TWIN FALLS — From the moment Jordan Thornquest laid his hands on his new Fender Telecaster this past August, the guitar just felt right.
“When I picked that one up and started playing and testing it out, it felt really good,” Thornquest recalled. “Right away it felt like I didn’t have to do any work to get it to sound the way I wanted.”
What made the purchase even better: a feeling he had earned it. The Twin Falls native bought the Telecaster — “nicer than any of the guitars I’ve had before” — with the proceeds from his first album, released Dec. 1, 2017.
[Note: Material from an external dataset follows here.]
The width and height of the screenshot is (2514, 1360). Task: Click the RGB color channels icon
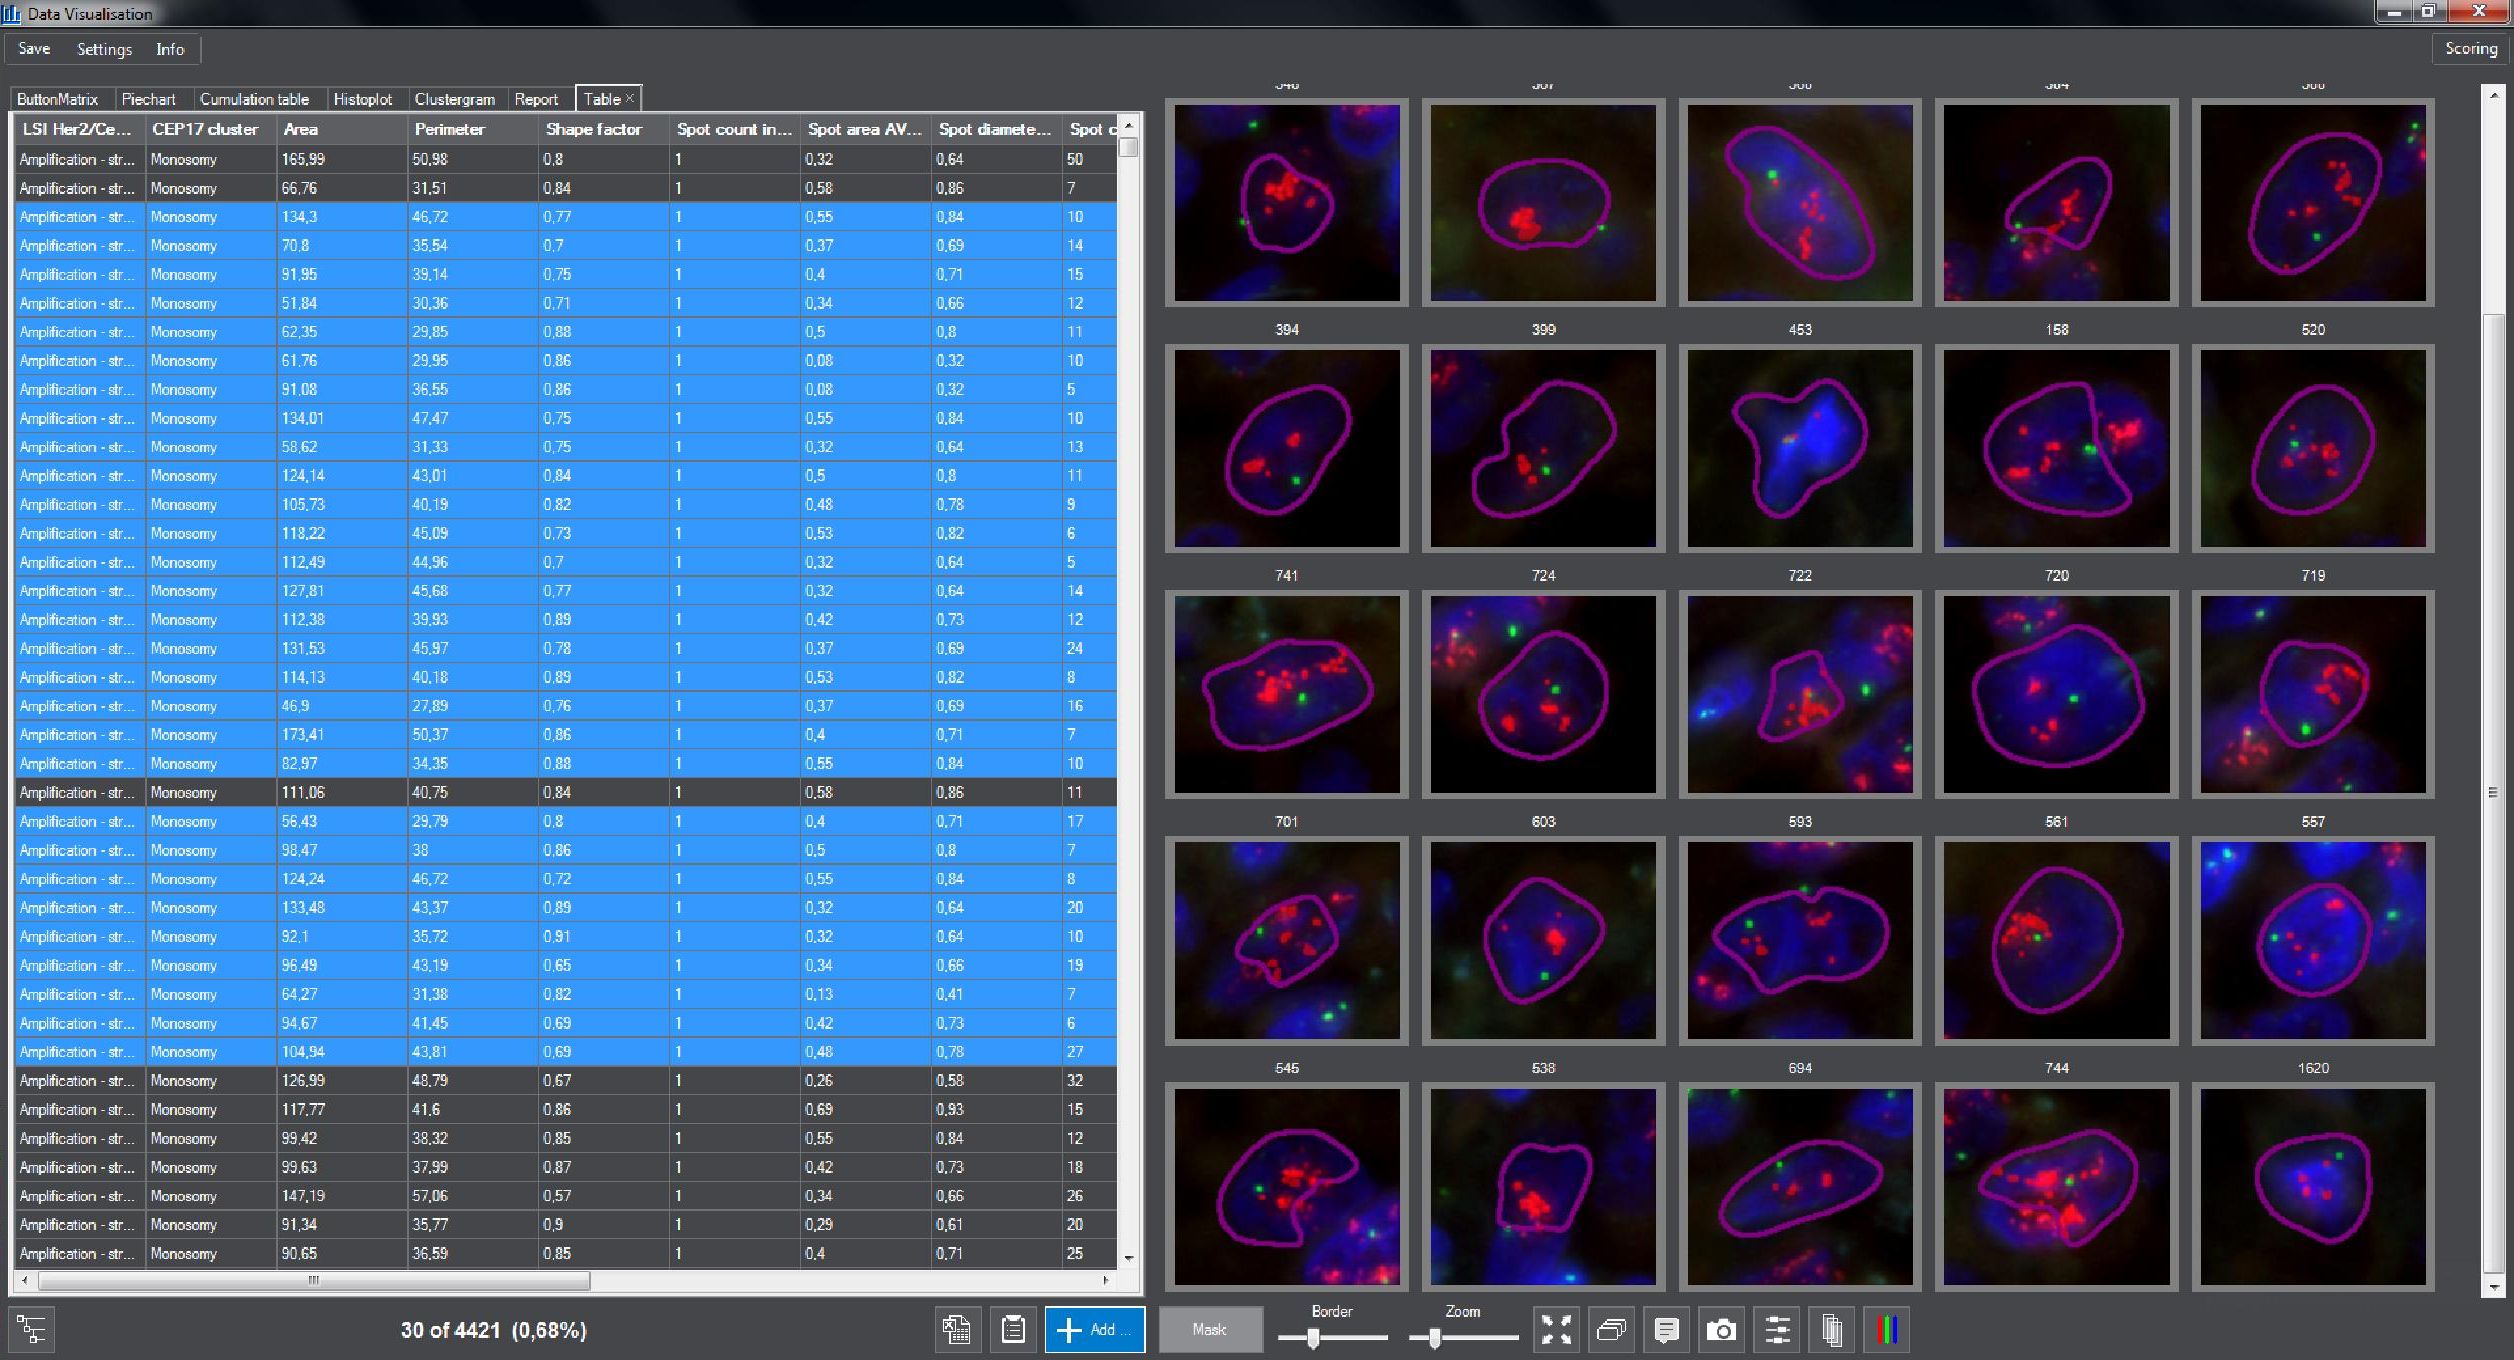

Since the release of “Late Bloomer” just over a year ago, a new guitar has been just the tip of the iceberg of Thornquest’s accomplishments. It’s been a big year for the musician, who has in the past twelve months written more music, performed at his first Treefort festival and joined a band.
His songs have been streamed 18,000 times on Spotify, with 900 monthly listeners hailing from 37 countries. Thornquest said he’s received messages from people all over the world who have stumbled across, and been struck by, his album.
“Seeing my music go that far was really exciting,” Thornquest said.
What is it about his music that resonates with a universal audience?
“Based on what people have told me, it’s the fact that it feels personal,” Thornquest said. “I think that people really respond to getting to know what someone is thinking on some sort of intimate level.”
Since playing at TreeFort in March, Thornquest has primarily focused on his role as a guitarist with the Twin-based band Mains and Monitors. The band has submitted an application to play at TreeFort in 2019.
But Thornquest also hopes 2019 will bring more time for solo work. He plans to move to Boise in January to pursue music as a career, though he will still remain a member of Mains and Monitors.
“Living in Twin Falls I can do quite a bit in the studio I have, but it feels rare that I can perform and play because there are so few opportunities to do so,” Thornquest said. “I would love to expand the range of places to play and…find new places to grow.”
Part of that growth as an artist includes branching out from his punk-rock comfort zone. In recent months, Thornquest said, he’s begun experimenting with solo songwriting in other genres, such as dance, electronic and folk.
“I want to see how I can speak my own language, but add my own flavors to it.,” he said. “I feel like I’m just starting to scratch the surface of what there is.”